Thursday, March 24, 2011

Open Season on the Database

For years we have contemplated open-source databases and how they fit into our overall database technology strategy. The complexity of what is the right choice for an organization has many answers. It is no longer a simple question of choosing between Oracle or Microsoft or even IBM; no it’s a choice that needs to include MySQL (unless that counts as Oracle?), Postgres, or now Hadoop and Cassandra. The choices are as complex as the systems we need to support.  From my perspective it is now open-season on the database. The choice is no longer straightforward.

The emergence of “The Cloud” and the need to distribute more data more effectively has added new pressures. The need to analyze massive amounts of data more efficiently is a must-have. We look to the Oracle’s of the world they respond with a system that is scalable, efficient and leverages the power of Oracle to enable the business. The Oracle database on an Exadata server is a solid enterprise-grade solution that will support this need. It is robust and powerful, but it is costly. So organizations who need to similar functionality but want to do it using open-source technology or some lower cost-model of software now also have options. At Thoughtcorp we are leading providers in many areas of technologies and our team has varied knowledge and much of it focused on today’s latest technologies including wireless, apps and of course using open-source technologies to achieve their goals. The data group has seen this shift as well and now I am working on how products like Hadoop, which can be used for massive data analysis. It is like Google file system (GFS) and allows for the collection and analysis of data. From Hadoop other solutions have emerged. Hive provides a easy to use tool to work with Hadoop to simplify analysis.

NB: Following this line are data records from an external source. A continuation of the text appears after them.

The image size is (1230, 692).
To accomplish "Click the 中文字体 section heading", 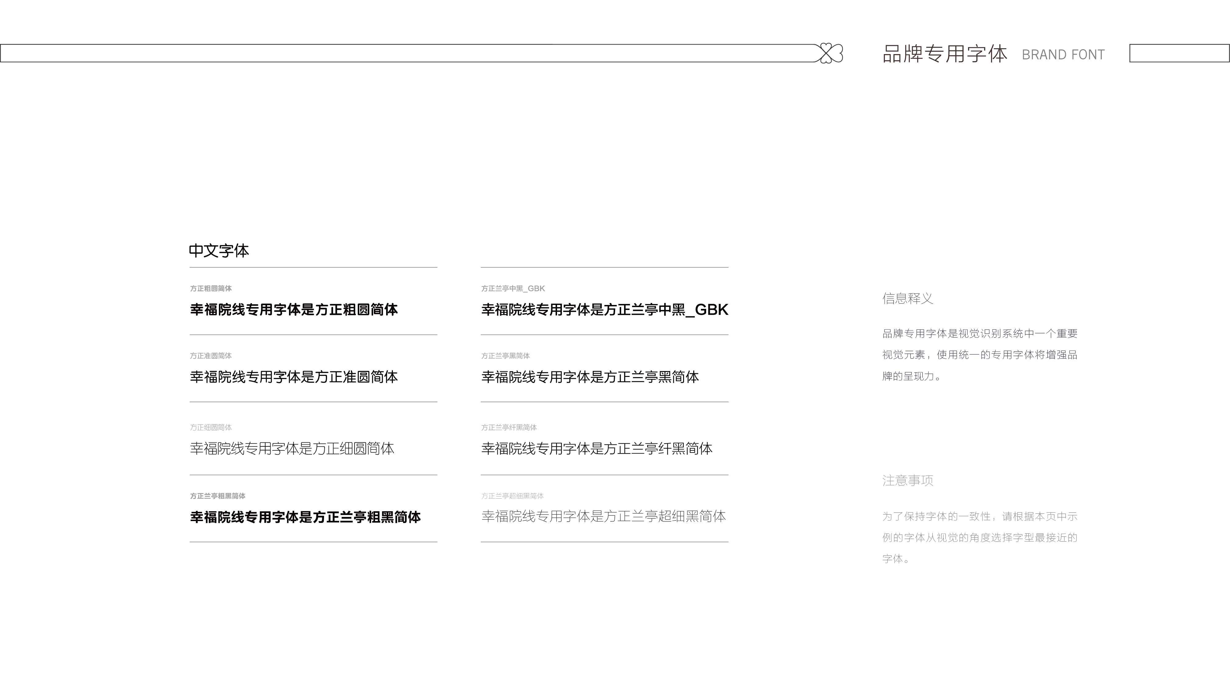I will tap(219, 251).
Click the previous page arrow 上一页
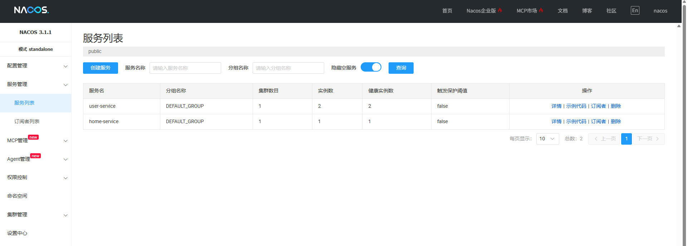This screenshot has width=687, height=246. 604,139
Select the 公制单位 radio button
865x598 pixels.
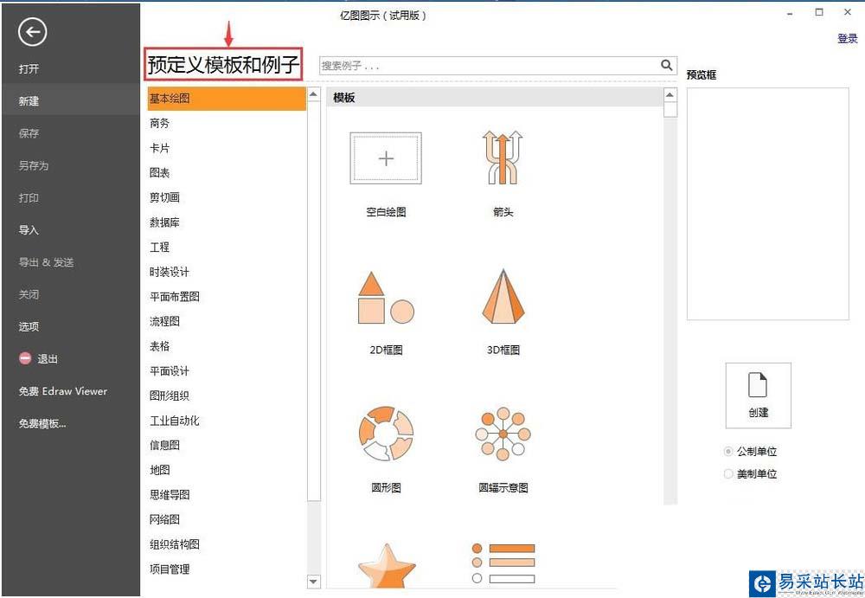point(728,452)
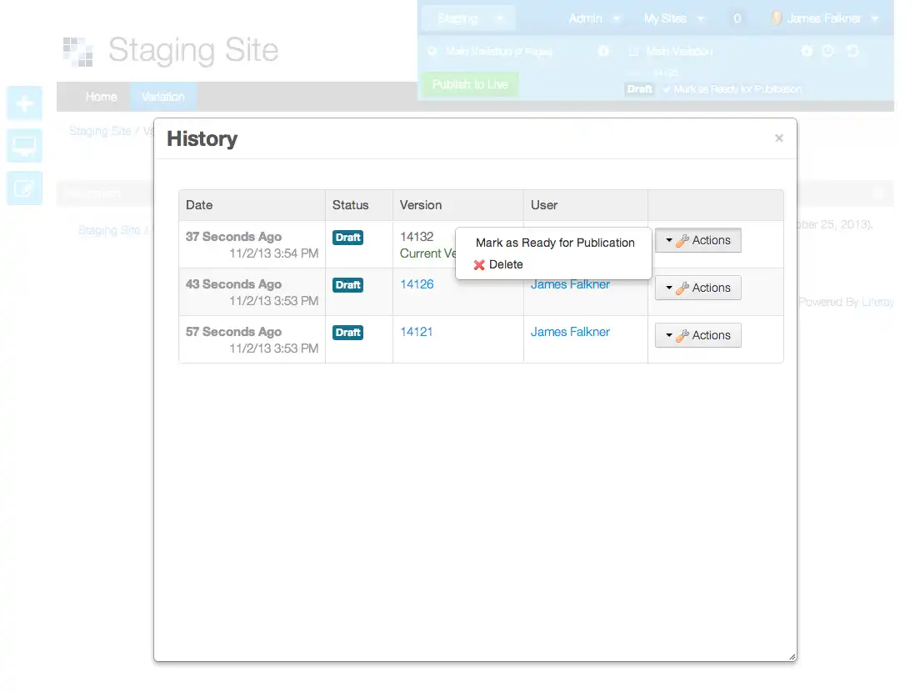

Now Hadoop has been combined Cassandra and open-source database from Facebook. What does this give us? A real-time database with big data capabilities. Wow…that’s a mouthful.

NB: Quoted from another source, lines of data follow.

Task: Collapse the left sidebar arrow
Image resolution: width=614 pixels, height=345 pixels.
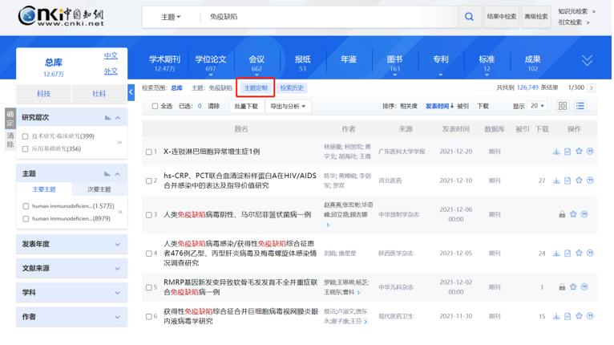Action: tap(131, 92)
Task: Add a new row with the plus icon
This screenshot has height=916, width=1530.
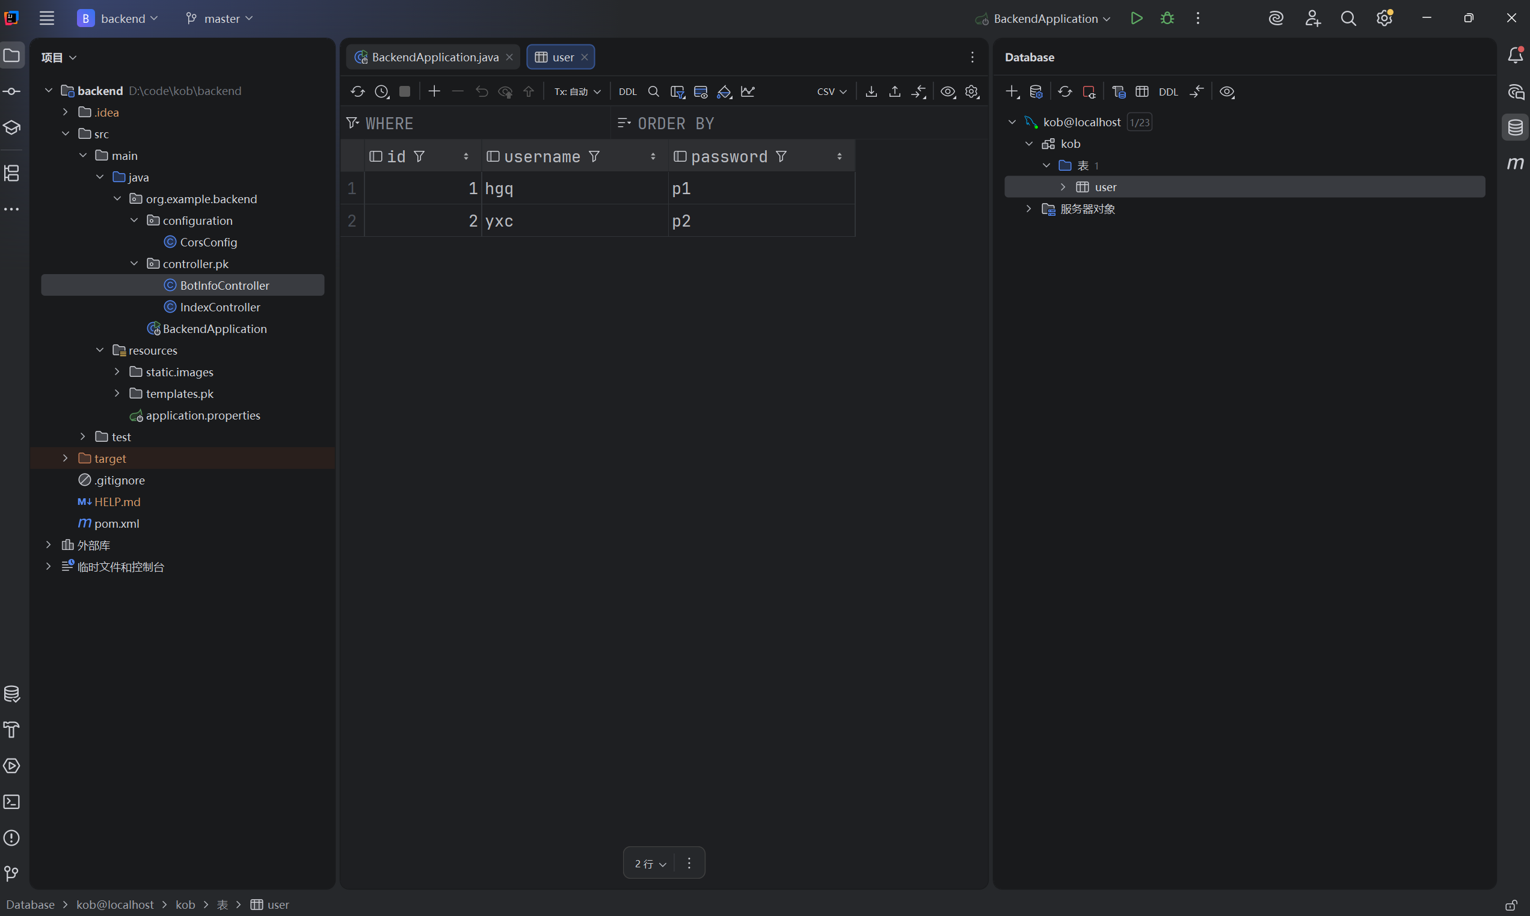Action: (x=434, y=91)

Of course these open solutions come today with some operational risks due to single possible points of failure. of course if you can manage the risk. You may have an alternative to today’s  enterprise databases. These new data options provide us more with choice and options and in a world where you consider…. If it’s good enough for Facebook and Google, is it something I should consider?

Tuesday, March 8, 2011

Building Data Warehouses for the Masses

Often data warehouse designers and architects are often accused of building systems which do not always serve the enterprise but only focused portions of the organization. I have seen this occur at numerous clients who did not invest in a long-term vision and long-term data strategy.

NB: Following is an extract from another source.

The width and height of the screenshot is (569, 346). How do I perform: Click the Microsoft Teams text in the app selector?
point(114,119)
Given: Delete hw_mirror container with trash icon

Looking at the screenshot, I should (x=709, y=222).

So how do we avoid this trap and ensure that we produce a system which does not go “silo” but sets a course to meet current and future needs at the enterprise level and not departmentally. I was recently working on a presentation about data warehousing design and the question of Ralph Kimball (Dimensional) versus Bill Inmon’s (Normalized) design approach of which is better. The question is that both work, if you keep to the big picture. Design your high-level design upfront and adhere to design and development standards, It is about setting a clear course for DW design and never allowing for an independent or silo’ed solution to be developed. The key is to always look for integration opportunities. Add to your core data warehouse; don’t built a new structure which is not tied in and used conformed dimensions.

Bill Inmon, said in referring to Dimensional modeling that “A 1000 minnows do not make a whale”. Build with a great purpose in mind  that you are building an integrated, stable data repository to support business reporting and analytics.